He smiled but shook his head.
"I have not your intriguing heritage, milady," he replied. "My father was a scribe in the service of Lord Muncy and upon his death I took his position as I had been trained to do. There is little more to it . . . nothing more, actually." Her eyes widened.
"You are the Scribe's son?" she gasped. He smiled, sadly she thought, but nodded.

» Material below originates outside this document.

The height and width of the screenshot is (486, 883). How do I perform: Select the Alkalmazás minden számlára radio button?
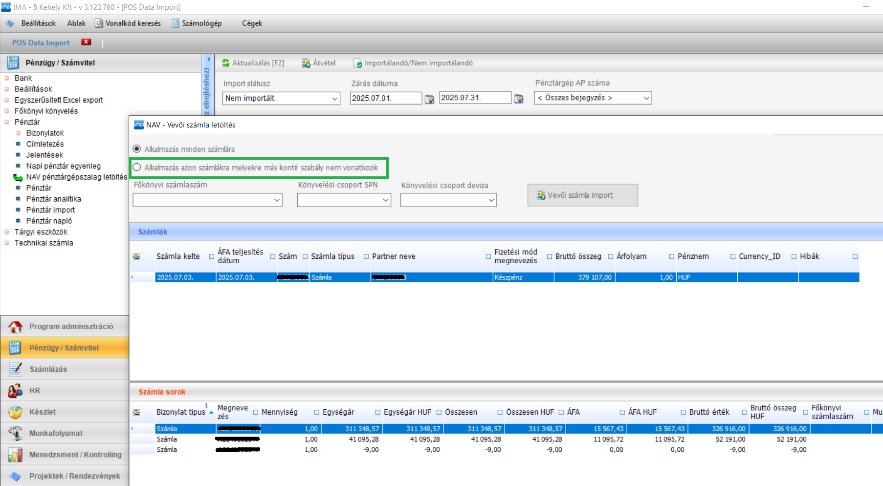[137, 149]
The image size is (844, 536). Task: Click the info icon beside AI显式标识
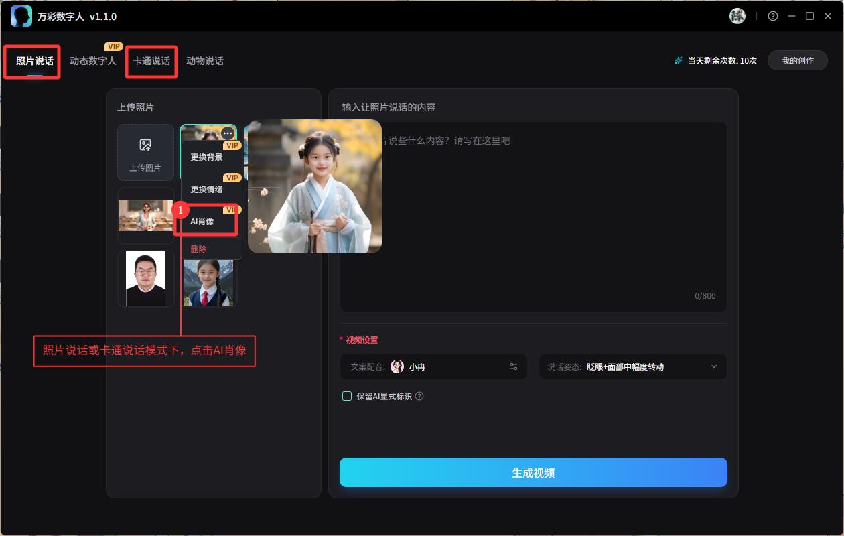[419, 396]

"Yes, I believe they called him that though I knew him as Father or Rillard, whichever you prefer. I am not surprised you didn't connect us. The nobility generally knows little of their servants' non-professional lives. My father took his work seriously even if his students did not."
Bea nodded. She was unwilling to mention it but the Scribe had once dragged her from his class by the ear. His reaction to finding her that one time had been so violent that she had not dared to return until Tutor had replaced him. 
"So, milady, perhaps I can find a way to teach you in my spare time . . . It would save you the trouble of crouching behind furniture. . ."
"Why, little Imp, what are you doing out of the shadows? Did Tutor catch you skulking among the books again?"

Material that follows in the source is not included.